Context: when dealing with control systems, taking derivatives and integration is common, but is too error-prone, computation-intensive, and complicated. The Laplace transform of a function will allow us to deal with the system in frequency domain. As a result, derivation and integration turns into multiplication and division of \(s\), the complex frequency.


The definition of full Laplace transform is given as:

\[\mathcal L:\int_{-\infty}^\infty f(t)e^{-st}\mathrm dt\]

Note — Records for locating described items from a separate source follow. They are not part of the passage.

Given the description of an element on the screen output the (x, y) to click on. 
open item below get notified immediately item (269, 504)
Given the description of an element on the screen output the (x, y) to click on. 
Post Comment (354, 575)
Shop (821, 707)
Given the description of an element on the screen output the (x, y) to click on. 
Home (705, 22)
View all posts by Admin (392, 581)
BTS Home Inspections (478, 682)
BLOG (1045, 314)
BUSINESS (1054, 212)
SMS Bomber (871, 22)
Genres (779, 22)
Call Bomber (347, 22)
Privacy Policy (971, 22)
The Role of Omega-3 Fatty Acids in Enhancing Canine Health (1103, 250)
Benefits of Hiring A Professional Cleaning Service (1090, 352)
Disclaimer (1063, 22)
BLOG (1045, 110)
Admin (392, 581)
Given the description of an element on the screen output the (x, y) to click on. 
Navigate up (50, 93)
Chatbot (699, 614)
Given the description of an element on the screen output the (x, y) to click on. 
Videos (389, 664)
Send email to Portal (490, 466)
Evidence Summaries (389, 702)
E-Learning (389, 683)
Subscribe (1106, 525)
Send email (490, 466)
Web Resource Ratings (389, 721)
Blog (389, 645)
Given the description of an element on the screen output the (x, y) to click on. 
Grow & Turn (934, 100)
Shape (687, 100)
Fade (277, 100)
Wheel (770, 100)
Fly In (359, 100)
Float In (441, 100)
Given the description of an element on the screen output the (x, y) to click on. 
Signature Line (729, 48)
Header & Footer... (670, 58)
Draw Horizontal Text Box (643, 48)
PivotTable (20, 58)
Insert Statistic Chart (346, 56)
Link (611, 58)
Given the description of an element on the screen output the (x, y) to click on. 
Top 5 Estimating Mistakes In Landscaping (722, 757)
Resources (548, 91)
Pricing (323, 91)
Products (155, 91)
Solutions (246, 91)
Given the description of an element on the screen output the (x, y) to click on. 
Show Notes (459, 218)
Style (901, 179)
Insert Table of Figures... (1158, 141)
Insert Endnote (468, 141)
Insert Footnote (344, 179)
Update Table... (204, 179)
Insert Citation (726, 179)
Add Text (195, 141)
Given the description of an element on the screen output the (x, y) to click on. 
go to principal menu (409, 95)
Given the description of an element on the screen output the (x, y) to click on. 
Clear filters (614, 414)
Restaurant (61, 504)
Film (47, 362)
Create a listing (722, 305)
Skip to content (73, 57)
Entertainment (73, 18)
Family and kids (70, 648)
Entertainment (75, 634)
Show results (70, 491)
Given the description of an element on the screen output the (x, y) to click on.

The function is integrated from time being \(-\infty\) to \(\infty\). However, we don’t care about what happens the time far far before. We care about the system after time 0. Thus we have the half Laplace transform:

\[\mathcal L:\int_{0^-}^\infty f(t)e^{-st}\mathrm dt\]

List of Laplace Transforms


\[\mathcal L\left\{\int x \mathrm dx\right\}=\frac 1 s x\]


\[\mathcal L \left\{\frac {\mathrm d}{\mathrm dt} x\right\}=sx\]

Delta Function

\[\mathcal L \left\{\delta (t)\right\}=\mathcal L \left\{\frac{\mathrm d u(t)}{\mathrm dt}\right\}=s\cdot \frac 1 s=1\]

Where \(\delta(t)\) is a “infinite spike” at \(t=0\), and \(u(t)\) is the unit step function.